Have you been hungrier than usual? Craving crunchy, starchy, salty or sugary things sooner than being drawn to fresh greens, proteins, fruits and beans? (Is it just me or do I sound like Dr. Seuss so far today?) Chances are good that if you're not now, you have at some point experienced this. We all do - we don't just want what our bodies need, we want what we want - nutrition be damned.

When these cravings come about, they're typically a sign of stress or lack of sleep, however there is a checklist you can try in order to balance things out again. To return to a more rational and practical approach toward what you put in your body. You know the difference between the days when you decide fettuccine alfredo wins over the salad with grilled shrimp - you can't IMAGINE getting that salad and feeling anything beyond angry.

The number one answer is that you've lost your balance somehow, so it's time to implement some ground rules to get it back.

1) Make sure you're getting enough water. Sometimes when we're a little dehydrated, our bodies mistake thirst for hunger and will poke at you continuously for more food. Replenish those finicky, thirsty cells first. Toss back 2-3 glasses of water, aim to get between 6-8 glasses a day more regularly and see if that helps.

2) You might be lower on protein and health fats, and have been eating too many salty, crunchy things - or even fruit. If your carbohydrates aren't balanced, even the good ones, you will crave more of them more often. If you sit down to a meal, eat your healthy protein source first. And do NOT have a meal without protein and healthy fats until your appetite starts to feel balanced again (even then).

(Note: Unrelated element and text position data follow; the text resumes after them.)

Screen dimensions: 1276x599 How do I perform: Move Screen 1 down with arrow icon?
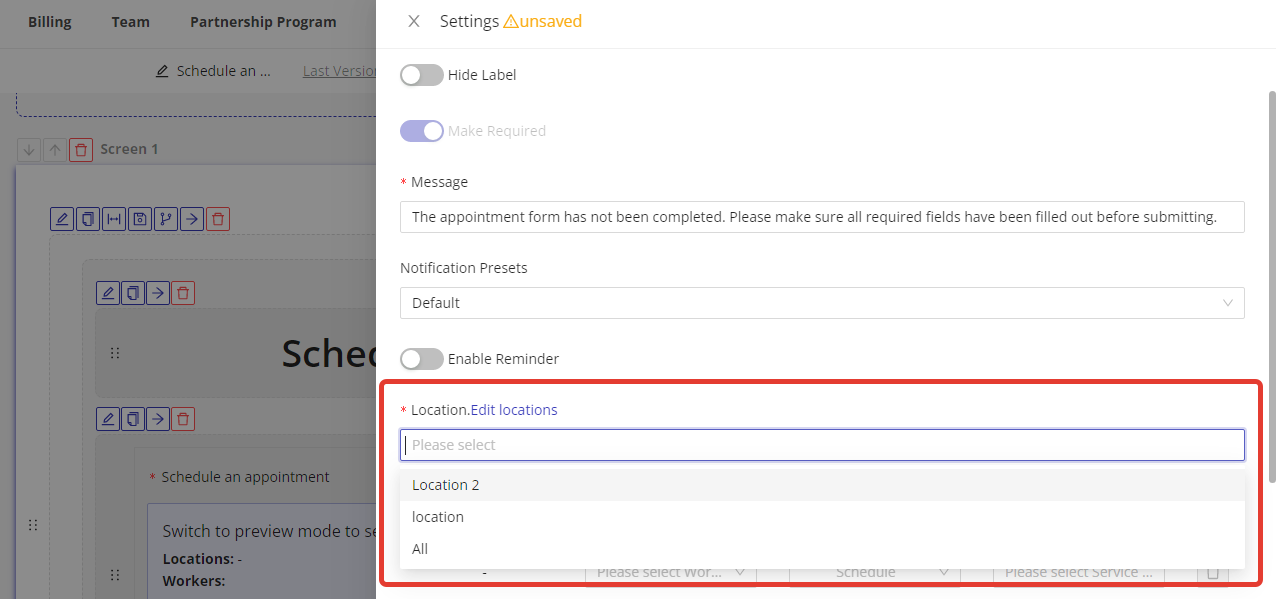click(29, 149)

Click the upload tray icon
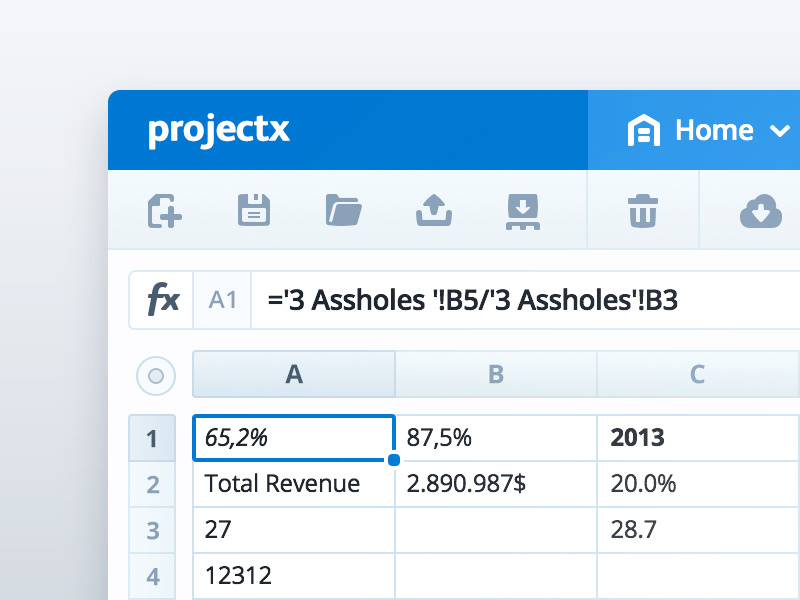[433, 211]
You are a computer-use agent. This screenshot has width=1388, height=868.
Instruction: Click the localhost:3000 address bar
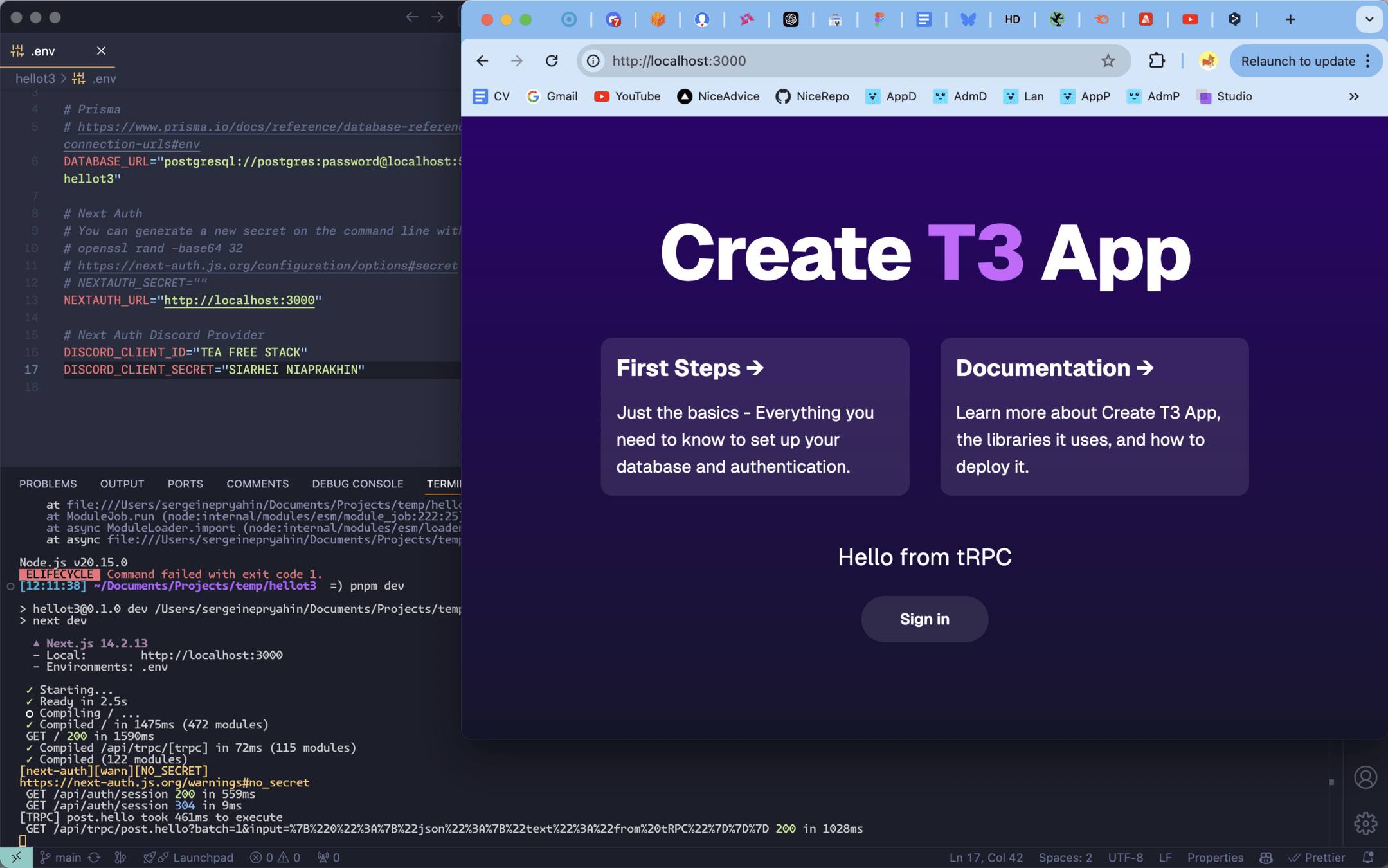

3) Check in with the size of your recent meals. If your body has suddenly become accustomed to bigger meals, it starts to roll with that. You will have urged it to a new standard and you might have to feel a little bit dissatisfied / hungry while it adjusts back to its normal feeding amount. Cut the meals back down to size, yes, but also apply the tips from #2 - prioritize the protein/fat first, eating the carbs on your plate last.

4) Get enough sleep. You might have to tell your girlfriend/boyfriend/wife/husband/best bud/dog/cat you're skipping that last episode of House of Cards (!) but having a balanced day the next day, making healthy food choices and being high energy is worth it.

5) Exercise. Nothing calms us, regulates stress and hormone levels quite like exercise. Even if you're psycho carb-craving beforehand and feel like nothing will save you, a workout will. Afterwards, you'll be rational and calm and wanting only the best food in your body that just performed the way it did. Out with the bad, in with the good. That's a REAL natural craving that the body possesses, we just have to facilitate it.

I'm not a carb hater by any stretch of the imagination. I LOVE carbs - they do wonderful things for our brains, moods and energy levels when they're approached with balance. Balance your macronutrients and treat your body with respect, and you'll have a handle on that chip/pizza/cookie craving in almost all instances.